Variable-rate spray technology has repeatedly shown the potential to significantly reduce total pesticide output and off-target waste when retrofitted onto sprayers already being used at commercial nurseries. With this technology now commercially available (Smart Apply Inc., Indianapolis, IN), this reduction would not only decrease annual input costs for growers but also decrease environmental and health impacts. However, variable-rate spray technology must also sufficiently control pests in a range of nursery production systems for it to appeal to growers and for large-scale adoption to occur. This research shows that variable-rate spray technology utilized in a dense production system, i.e., a multi-row block of pot-in-pot tree production, can control diseases equally or better than conventional, constant-rate spray applications giving growers confidence to reap the benefits of adopting this technology. Additionally, this study documented substantial off-target spray losses to the nursery floor with both intelligent, variable-rate and conventional applications. Growers with variable-rate spray technology can reduce off-target ground applications and concomitant input cost by adjusting their sprayer detection to a crop height commensurate with the canopy height as opposed to the 0.1 m (0.3 ft) used in this study when making applications to control canopy pests. Prior to spraying, producers without variable-rate technology can manually close lower nozzles to achieve a similar effect. An additional benefit to reducing off-target ground applications is minimizing the opportunity for non-target organisms, including beneficial fungi, e.g., Trichoderma spp., and beneficial insects from being unnecessarily exposed to pesticides, which may contribute to improved soil, and overall ecosystem, health.

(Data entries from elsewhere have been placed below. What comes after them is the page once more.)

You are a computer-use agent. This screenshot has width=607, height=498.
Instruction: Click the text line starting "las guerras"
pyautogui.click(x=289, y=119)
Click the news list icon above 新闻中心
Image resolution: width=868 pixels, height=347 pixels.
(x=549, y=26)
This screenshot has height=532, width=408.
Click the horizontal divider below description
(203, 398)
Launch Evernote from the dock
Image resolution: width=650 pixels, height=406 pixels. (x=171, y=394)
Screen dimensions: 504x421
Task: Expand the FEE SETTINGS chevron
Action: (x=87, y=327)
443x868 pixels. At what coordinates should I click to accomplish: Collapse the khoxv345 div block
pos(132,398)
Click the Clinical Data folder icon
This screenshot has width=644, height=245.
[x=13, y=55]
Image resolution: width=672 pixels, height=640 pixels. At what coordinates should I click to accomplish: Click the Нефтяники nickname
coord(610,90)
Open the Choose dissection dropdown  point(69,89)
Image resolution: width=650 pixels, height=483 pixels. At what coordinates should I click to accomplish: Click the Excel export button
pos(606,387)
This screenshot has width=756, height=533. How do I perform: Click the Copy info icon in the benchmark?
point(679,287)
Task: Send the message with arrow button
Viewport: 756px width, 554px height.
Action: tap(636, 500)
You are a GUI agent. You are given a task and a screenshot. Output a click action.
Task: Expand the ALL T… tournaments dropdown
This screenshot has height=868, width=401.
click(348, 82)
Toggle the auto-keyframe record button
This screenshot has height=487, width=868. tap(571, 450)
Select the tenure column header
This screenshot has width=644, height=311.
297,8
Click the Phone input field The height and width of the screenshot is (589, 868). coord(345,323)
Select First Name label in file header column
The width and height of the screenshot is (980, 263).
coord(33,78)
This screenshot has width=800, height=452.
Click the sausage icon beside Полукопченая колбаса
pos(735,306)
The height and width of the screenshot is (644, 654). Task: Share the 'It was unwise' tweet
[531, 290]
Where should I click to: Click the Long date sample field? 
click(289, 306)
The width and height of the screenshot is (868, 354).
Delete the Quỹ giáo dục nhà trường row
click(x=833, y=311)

Susceptibility Screening of Winterberry Cultivars Against Latent Fruit Rot, and Identification of Metabolites Correlated with Rot-resistant Phenotypes. Isabel B. Emanuel, Jessica L. Cooperstone, and Francesca Peduto Hand.Journal of Environmental Horticulture 41(3):121–132

Common winterberry is a deciduous shrub, bearing red, orange, or yellow fruit that persist on the plants through fall and winter. In the U.S., wholesales of winterberry woody cuts have an annual revenue of $1.5 million (NASS 2019) and allow for an extension of the growing season in many nurseries. Latent fruit rot of winterberry, caused by the fungus Diaporthe ilicicola, has been confirmed in nurseries throughout the Northeastern and Midwestern U.S., with up to 100% crop loss reported. This study aimed to determine whether resistant phenotypes exist within commercially available winterberry cultivars to provide nursery growers with recommendations when establishing new plantings. Eight cultivars were assessed including: ‘Winter Red’, ‘Winter Gold’, ‘Chrysocarpa’, ‘Roberta Case’, ‘Maryland Beauty’, ‘Red Sprite’, ‘Magical Showtime’, and ‘Stoplight’. Cultivars Winter Red and Maryland Beauty were found to develop lower levels of disease under both natural and artificial inoculum conditions, and in both field and container yard production systems; therefore, these cultivars should be preferred over others in nurseries with a history of the disease. Metabolic analysis of the eight winterberry cultivars screened for susceptibility in the field showed that the fruit of less susceptible cultivars display distinctly different metabolic profiles compared to the more susceptible cultivars. Eighty-nine metabolite features were identified as being putatively related with the less susceptible phenotype, due to their increased presence in less susceptible cultivars compared to more susceptible cultivars. Future work will determine the compound identity of these features of interest and determine which are bioactive against D. ilicicola.